2) - Electrisé en apparence indemne
- L'aggravation secondaire est toujours possible : surveillance ECG pendant 24
heures et transférer d’urgence en raison des risques des troubles du rythme
cardiaque pendant le transport.
- toute femme enceinte électrisée doit subir une surveillance maternelle et
fœtale (maternité).
- coup d'arc oculaire, céphalique ou cervical : déclaration d'accident du travail,
examens ophtalmiques réguliers orientés vers le dépistage d'une cataracte.
3) - Electrisé grave
- arrêt cardiaque à Massage Cardiaque Externe (MCE), bouche à bouche, en
suspectant de principe une lésion du rachis.
- défibrillation, intubation, ventilation...
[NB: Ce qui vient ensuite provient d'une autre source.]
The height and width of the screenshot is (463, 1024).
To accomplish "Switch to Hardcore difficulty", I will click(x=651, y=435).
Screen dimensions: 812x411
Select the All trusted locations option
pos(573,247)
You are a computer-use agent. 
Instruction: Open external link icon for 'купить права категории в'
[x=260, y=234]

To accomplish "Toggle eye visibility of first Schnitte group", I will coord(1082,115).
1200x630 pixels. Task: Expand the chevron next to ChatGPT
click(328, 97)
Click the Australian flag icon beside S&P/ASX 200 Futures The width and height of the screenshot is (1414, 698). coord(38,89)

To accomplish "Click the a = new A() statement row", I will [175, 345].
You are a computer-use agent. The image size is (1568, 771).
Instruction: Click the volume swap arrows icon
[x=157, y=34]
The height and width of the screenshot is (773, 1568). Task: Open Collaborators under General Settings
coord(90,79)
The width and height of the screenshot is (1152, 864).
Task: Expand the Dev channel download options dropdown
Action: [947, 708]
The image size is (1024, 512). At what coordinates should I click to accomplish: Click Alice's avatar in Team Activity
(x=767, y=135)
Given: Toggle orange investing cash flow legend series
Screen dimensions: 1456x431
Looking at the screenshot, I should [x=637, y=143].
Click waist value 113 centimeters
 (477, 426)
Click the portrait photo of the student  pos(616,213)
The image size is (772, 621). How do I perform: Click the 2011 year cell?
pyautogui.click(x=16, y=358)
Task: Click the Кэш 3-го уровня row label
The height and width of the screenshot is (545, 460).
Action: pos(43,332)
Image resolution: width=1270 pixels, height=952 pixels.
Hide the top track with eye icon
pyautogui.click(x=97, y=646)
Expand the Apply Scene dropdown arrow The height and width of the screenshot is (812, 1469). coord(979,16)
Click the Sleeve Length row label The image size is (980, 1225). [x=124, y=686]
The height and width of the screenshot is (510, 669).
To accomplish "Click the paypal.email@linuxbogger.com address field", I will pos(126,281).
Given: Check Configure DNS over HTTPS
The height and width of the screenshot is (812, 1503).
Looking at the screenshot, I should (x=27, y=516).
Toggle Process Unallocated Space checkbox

- traitement médical des brûlures : perfusion de solutés cristalloïdes
- surveillance : état de conscience, tension artérielle, pouls, diurèse, ECG.
- chirurgie de sauvetage : fasciotomie de décompression en cas d'oedème
compressif, excisions, amputations...
VIII) – CONCLUSION :
o Respect des normes de sécurité fixées par ONE.
o Action préventive au niveau des enfants.
Plusieurs milliers de personnes sont victimes chaque année d'une électrisation
(brûlures et commotion) ou d'une véritable électrocution pouvant entraîner la
mort par arrêt cardiaque.
Pour l'installation électrique, respectez les règles de sécurité rappelées ci-
après.
Ayez toujours à l'esprit qu'il n'est pas nécessaire qu'un appareil
fonctionne pour qu'il puisse être à l'origine d'un accident, il suffit qu'il
soit branché. Vous n'êtes donc pas à l'abri d'une électrocution parce que
vous manipulez un appareil « éteint ».
Veillez à ce que votre installation électrique soit conforme aux normes.
Faites installer des disjoncteurs « différentiels à haute sensibilité »
capables d'interrompre le passage du courant en cas de chute
d'intensité.
Employez des fiches électriques aux broches protégées, qui ne
conduisent pas le courant sur toute leur longueur.
Utilisez toujours des rallonges adaptées à la prise considérée.
Ne surchargez pas les prises avec des dispositifs à entrées multiples,
vérifiez le nombre de watts qu'elles peuvent supporter.
N'utilisez jamais d'appareil électrique si vos mains sont mouillées. (Pour
nettoyer votre réfrigérateur, il est donc recommandé de le débrancher).
De même, n'oubliez pas que les risques d'électrocution augmentent si le
sol est conducteur (pièces humides ou carrelées).
Dans les salles de bain, certaines précautions particulières doivent être
respectées.
N'utilisez aucun appareil électrique sous la douche ou dans votre bain
(séchoir, rasoir ou... téléphone).
au-dessus de la baignoire ou de la douche les appareils électriques sont
interdits, à l'exception du chauffe-eau électrique à accumulation ainsi
que les luminaires en très basse tension, étanches à l'immersion.
à moins de 60 cm du bord de la baignoire ou de la douche, les appareils
électriques sont admis s'ils sont protégés par un dispositif de protection
différentielle à haute sensibilité 30 mA au plus. Tous les appareils
protégés contre les protections d'eau sont signalés par un logo
Dans la zone « extérieure », les appareils doivent porter le symbole de
protection contre l'eau et être raccordés à la terre (ou munis de la
double isolation).
Ne bricolez pas les installations électriques si vous n'avez pas de
bonnes connaissances en la matière, mais faites plutôt appel à un vrai
spécialiste, si possible un électricien professionnel. On ne s'improvise
pas électricien. Si toutefois vous vous sentez capable d'effectuer certains
travaux vous-même, ne négligez pas les règles de sécurité que nous
rappelons ci-dessous.
Lorsque vous effectuez une réparation sur un appareil électrique,
débranchez-le.
Avant toute opération sur un circuit électrique, coupez le courant au
niveau du disjoncteur.
Vérifiez avec un testeur de circuit que le courant ne passe pas dans les
fils que vous manipulez.
Si vous effectuez un raccordement, utilisez des fils de section
appropriés.
Ne remplacez jamais un fusible grillé par un fusible de calibre supérieur.